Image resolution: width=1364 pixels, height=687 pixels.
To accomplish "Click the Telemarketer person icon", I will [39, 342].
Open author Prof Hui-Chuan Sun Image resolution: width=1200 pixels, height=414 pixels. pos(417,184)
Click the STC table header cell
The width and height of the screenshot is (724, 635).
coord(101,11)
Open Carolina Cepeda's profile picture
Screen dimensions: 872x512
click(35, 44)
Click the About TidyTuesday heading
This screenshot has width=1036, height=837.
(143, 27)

...

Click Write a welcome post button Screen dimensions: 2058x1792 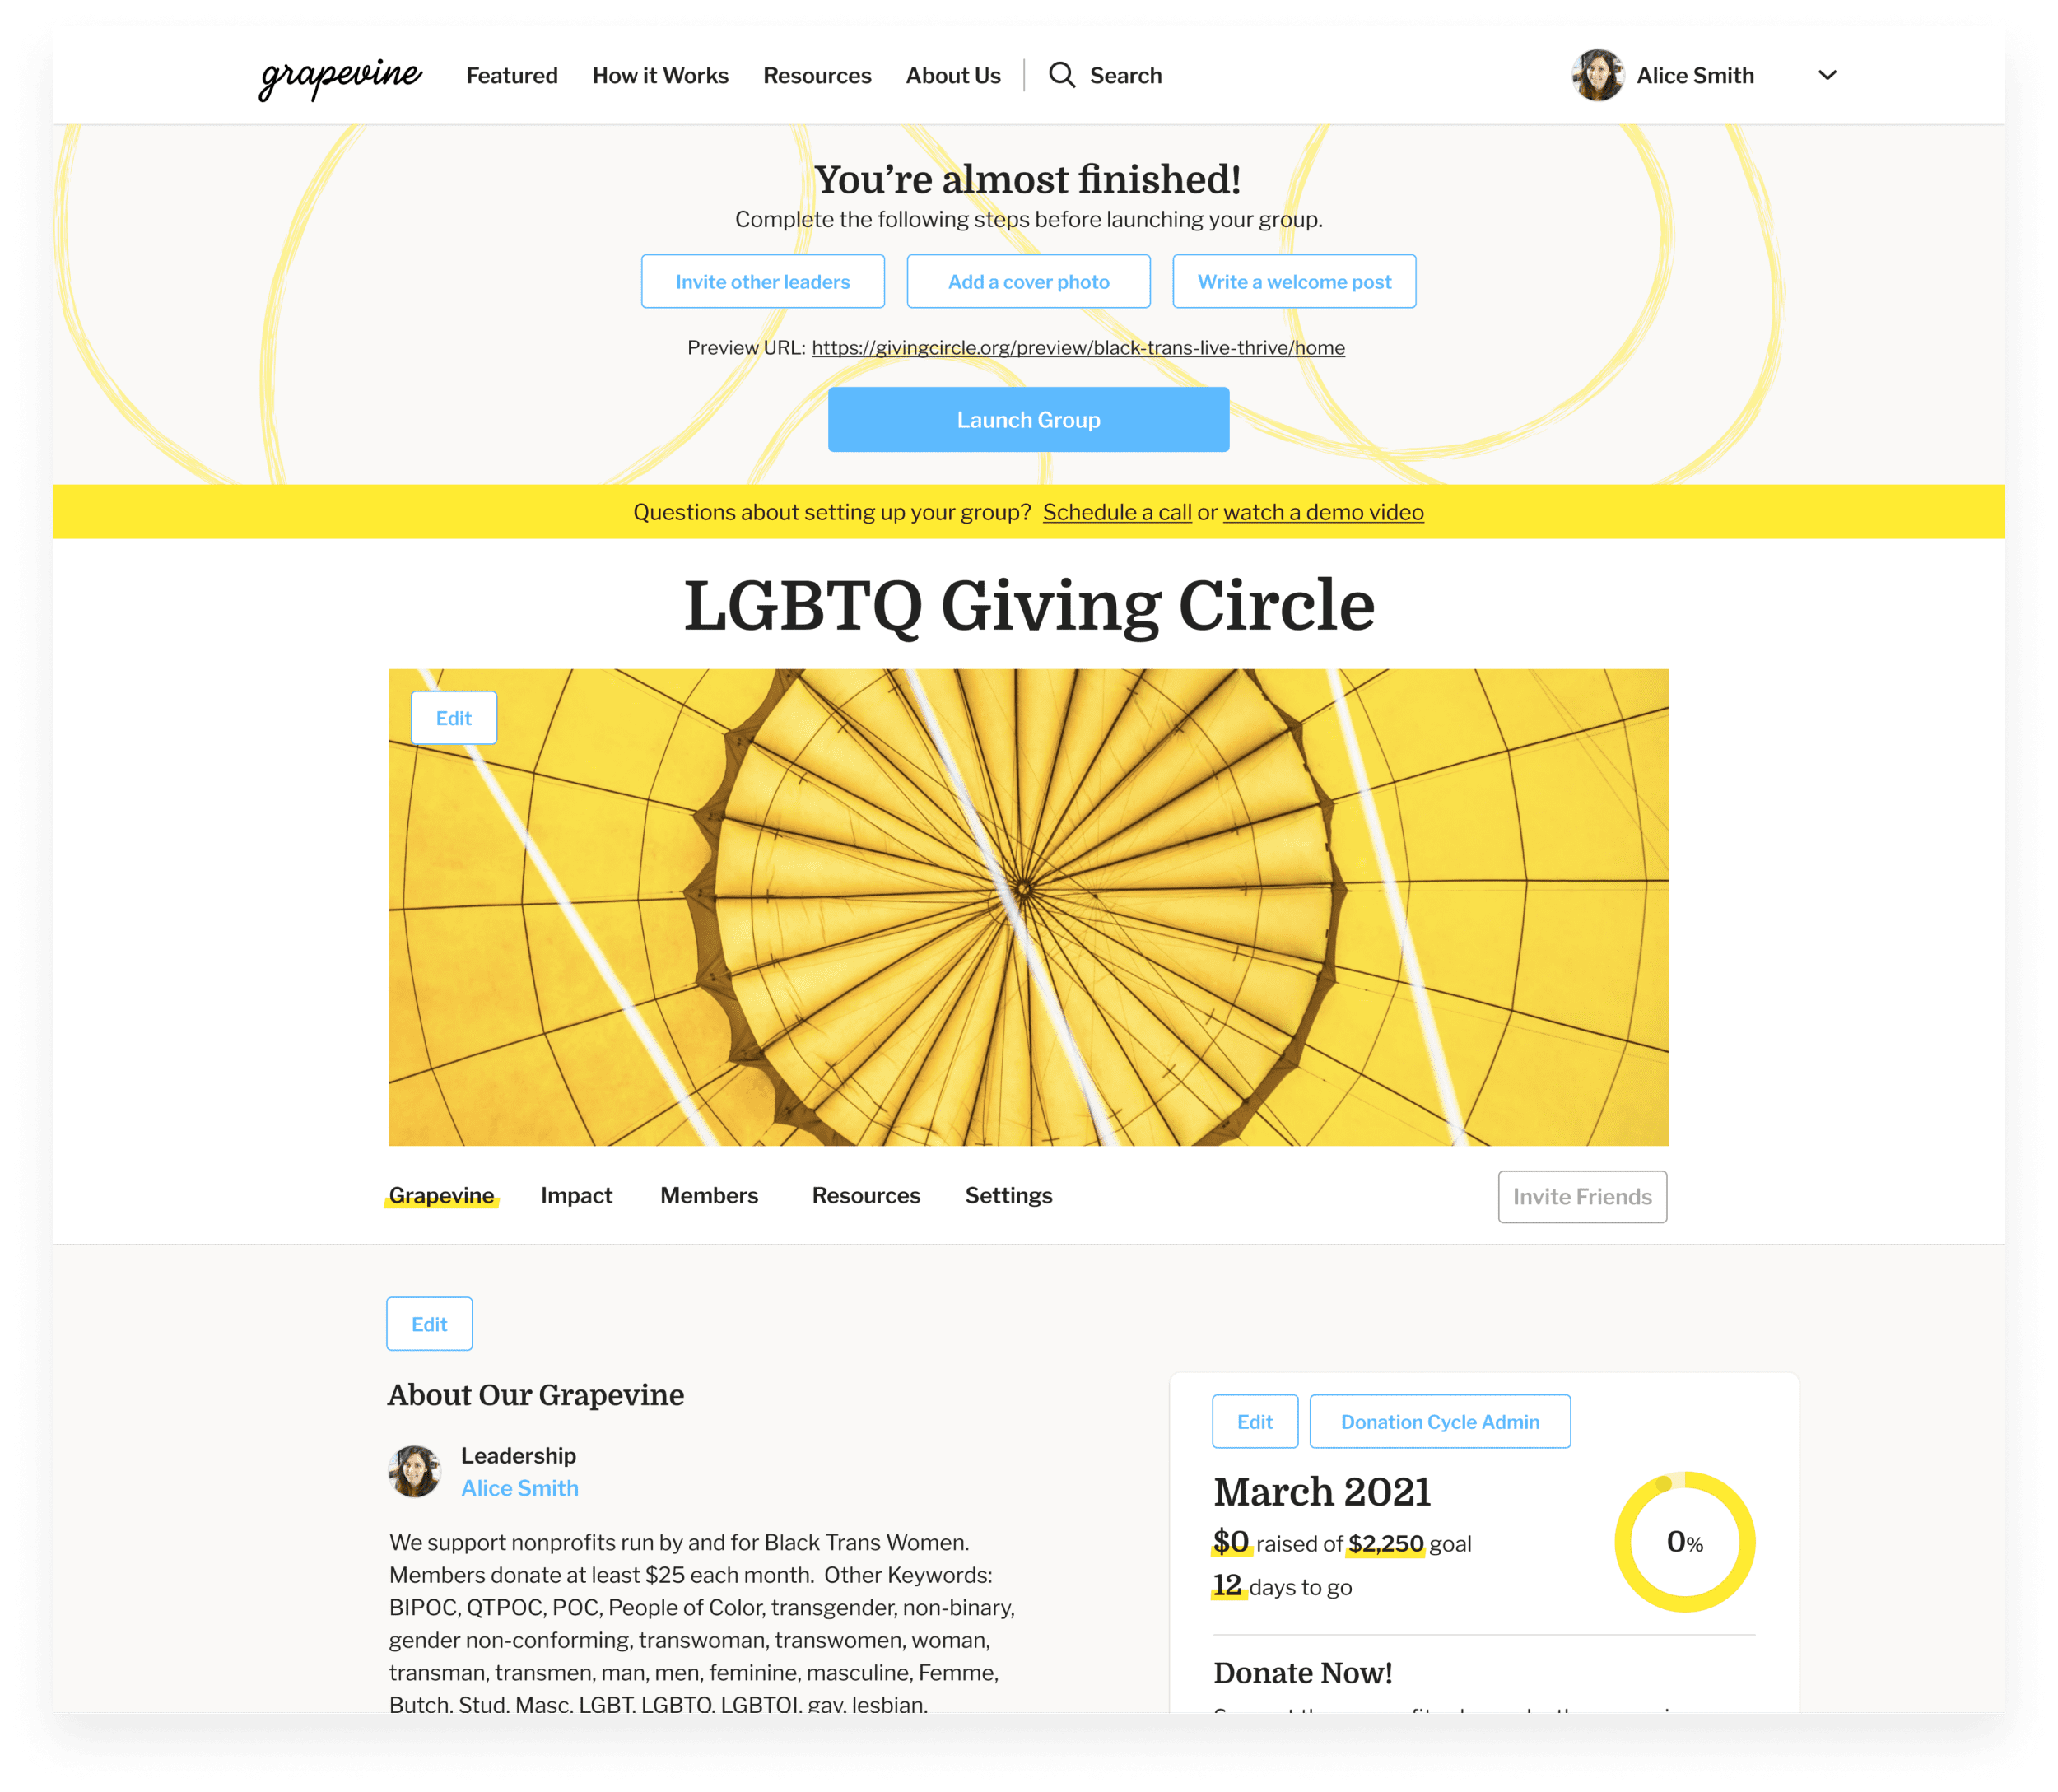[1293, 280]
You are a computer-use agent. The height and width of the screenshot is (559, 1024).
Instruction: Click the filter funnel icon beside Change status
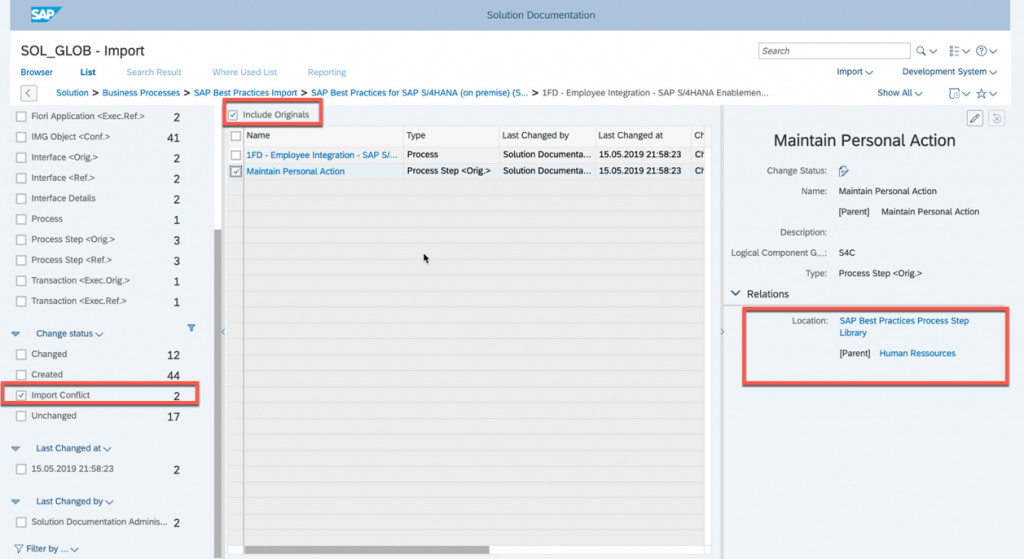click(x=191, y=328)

--

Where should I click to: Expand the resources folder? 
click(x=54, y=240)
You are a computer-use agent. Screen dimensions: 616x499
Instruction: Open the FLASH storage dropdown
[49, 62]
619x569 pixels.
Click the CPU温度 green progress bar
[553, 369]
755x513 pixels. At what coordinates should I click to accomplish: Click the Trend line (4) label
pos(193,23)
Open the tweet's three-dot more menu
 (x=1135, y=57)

■ **Work to be completed**
Please pull out every line of the material above that contains the string "Image".

■ **Reply**
Image resolution: width=1364 pixels, height=687 pixels.
Open author Prof Hui-Chuan Sun Image resolution: width=1200 pixels, height=414 pixels. pos(417,184)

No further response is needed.